I did look. Did you? That thread is a year of people speculating about if this would even be possible and a few prototype renderings. There is no evidence in that thread that anyone has even created a physical prototype, much less an actual working adapter.
> The elegance of the original model
I don't want elegance. I want sustainability, repairability, linux compatibility, and more than four ports.
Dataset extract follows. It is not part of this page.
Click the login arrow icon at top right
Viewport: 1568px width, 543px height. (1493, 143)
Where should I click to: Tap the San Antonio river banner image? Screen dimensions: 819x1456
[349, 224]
Edit: I would have much preferred if they had maybe 1 or 2 TB4 expansion slots, then take those other 40Gbit/sec TB4 pci-e lanes and have a bunch of standard ports that are easily replaceable on the motherboard, which all together wouldn't even come close to saturating a single TB4 lane. Add up 3x USB-A/C 3.2 Gen 2 (10 Gbps each, or 5Gbps for USB 3.2 Gen 1), 2.5Gbps ethernet, 100Mbps SD card, and you're still well under the bandwidth for one of the 4 lanes. Then have the other pci-e lane do HDMI 2.0b.
> you're just diluting the speed of the interface and adding more steps between your device and the laptop's IO controller.
I (and likely most people) don't need 4 TB4 lanes at 40Gbps each. The ethernet expansion card that sticks out of the case is max 2.5Gbps. Where is the rest of that bandwidth going?